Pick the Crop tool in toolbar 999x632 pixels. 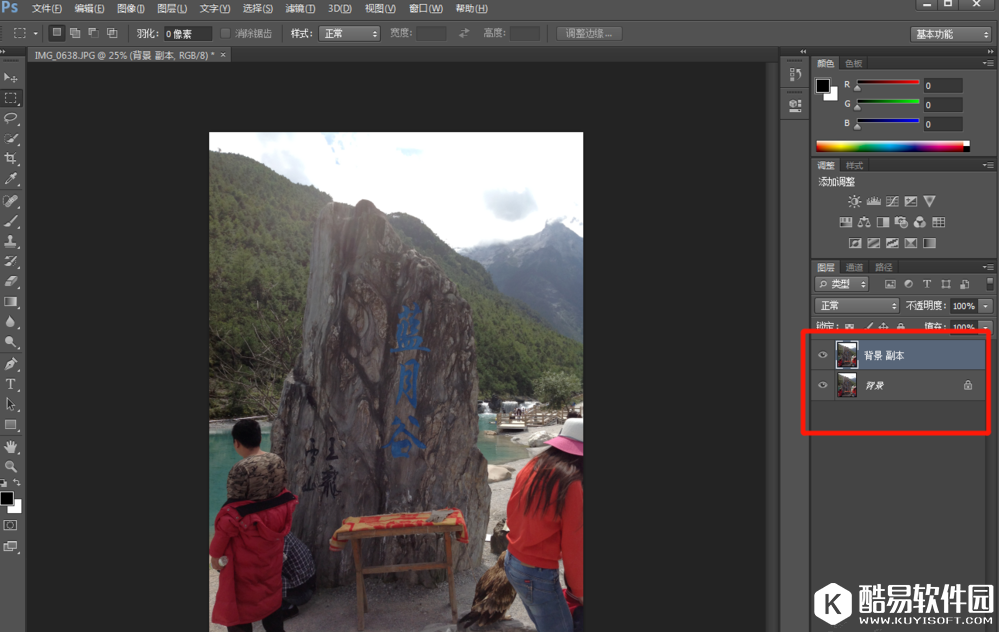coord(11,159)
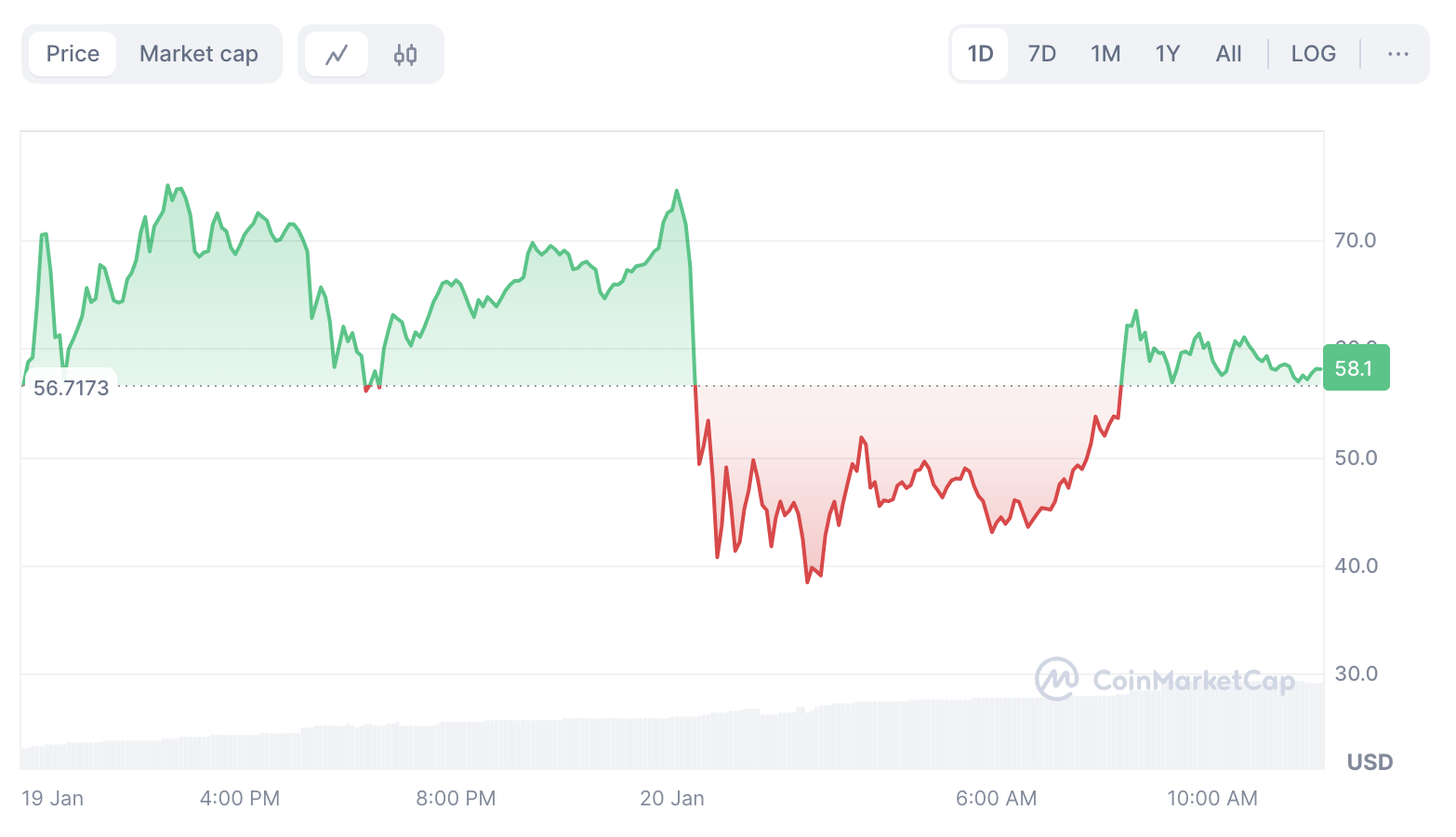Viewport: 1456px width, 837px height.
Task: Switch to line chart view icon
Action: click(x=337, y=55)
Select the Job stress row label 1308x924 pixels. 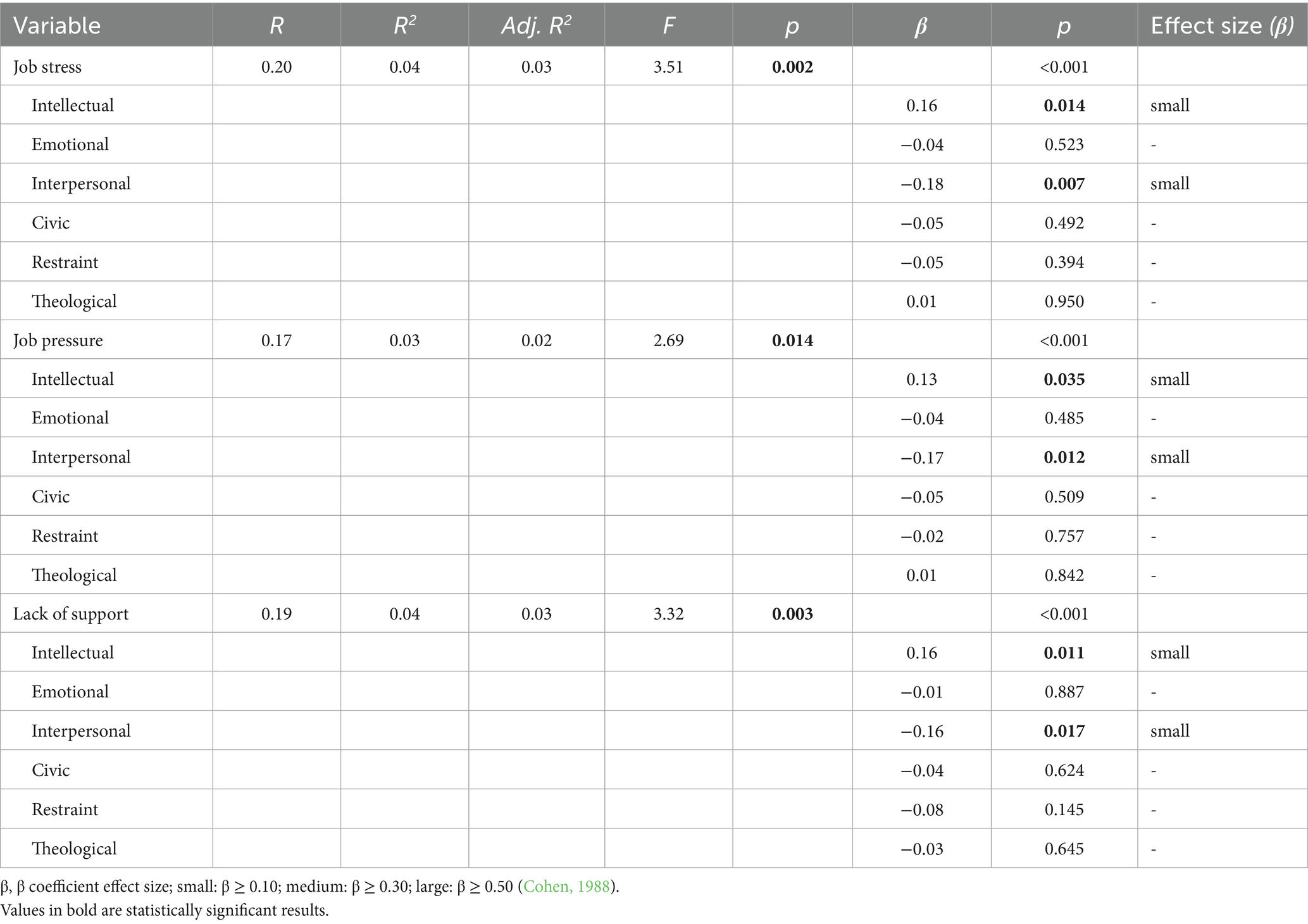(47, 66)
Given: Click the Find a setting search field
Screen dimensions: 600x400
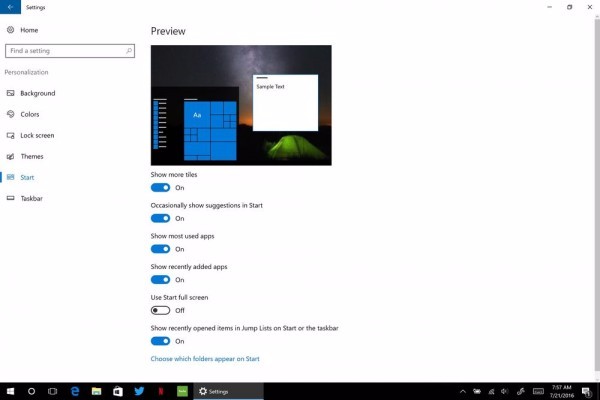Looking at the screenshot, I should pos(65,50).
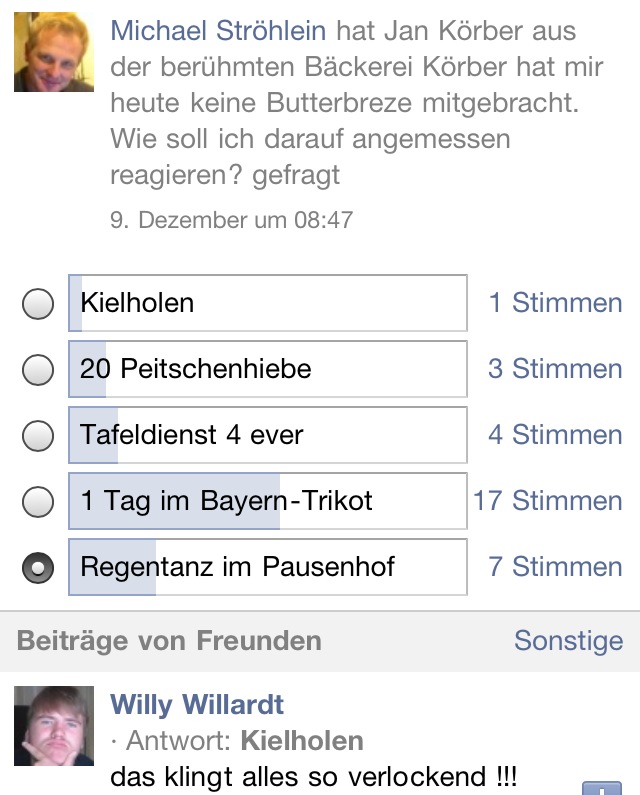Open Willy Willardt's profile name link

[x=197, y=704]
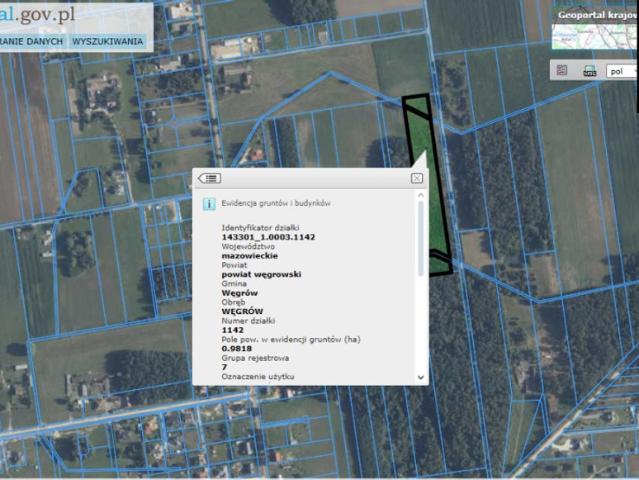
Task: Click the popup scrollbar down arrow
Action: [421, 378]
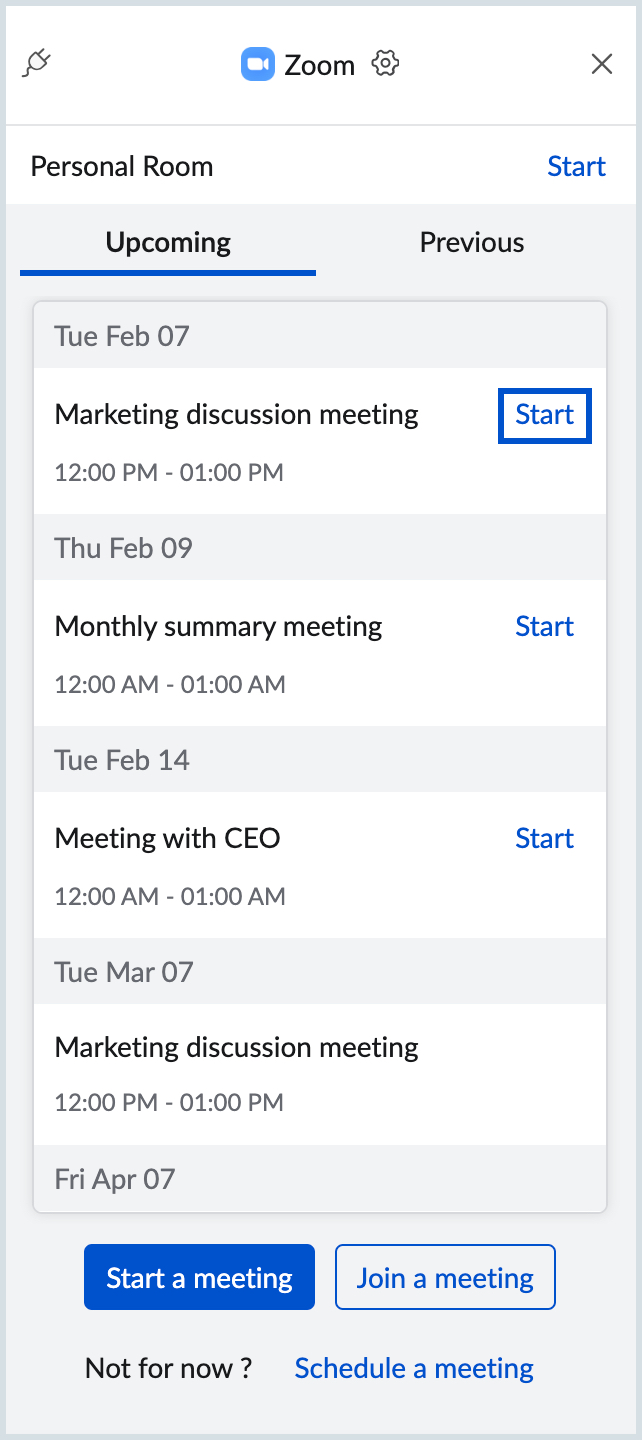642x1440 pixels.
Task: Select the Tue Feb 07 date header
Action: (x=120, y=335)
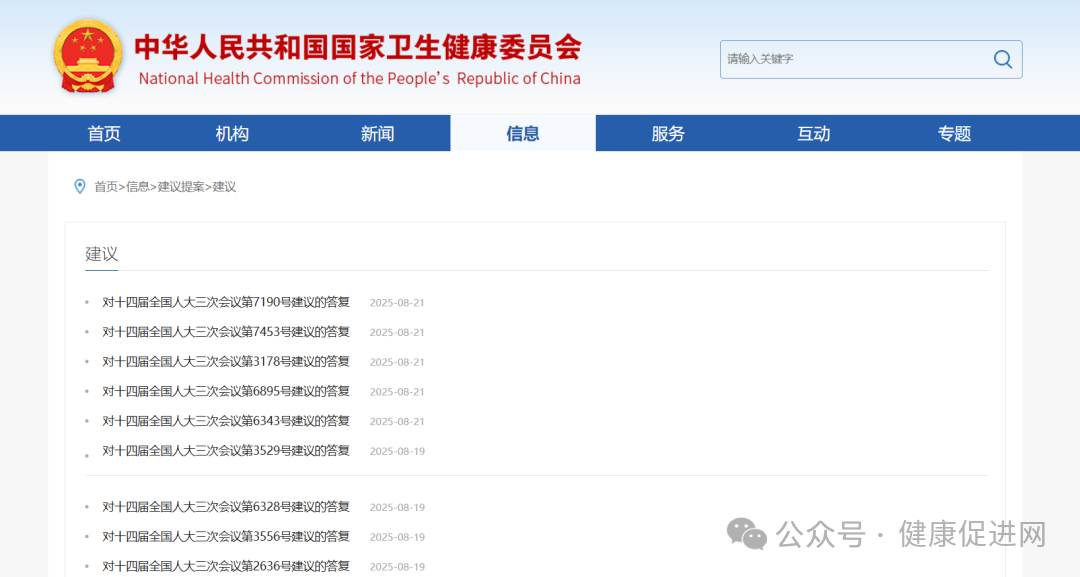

——

→ **Action item**
Only the lines from the one containing "Given: Click the Find a setting search field" through the final line of the data are to be written out, exactly as they stand and without pictures.

→ **Your solution**
Given: Click the Find a setting search field
Screen dimensions: 600x400
Looking at the screenshot, I should pos(65,50).
Open Willy Willardt's profile name link

[x=197, y=704]
Task: Click the popup scrollbar down arrow
Action: [421, 378]
642x1440 pixels.
Task: Select the Tue Feb 07 date header
Action: (x=120, y=335)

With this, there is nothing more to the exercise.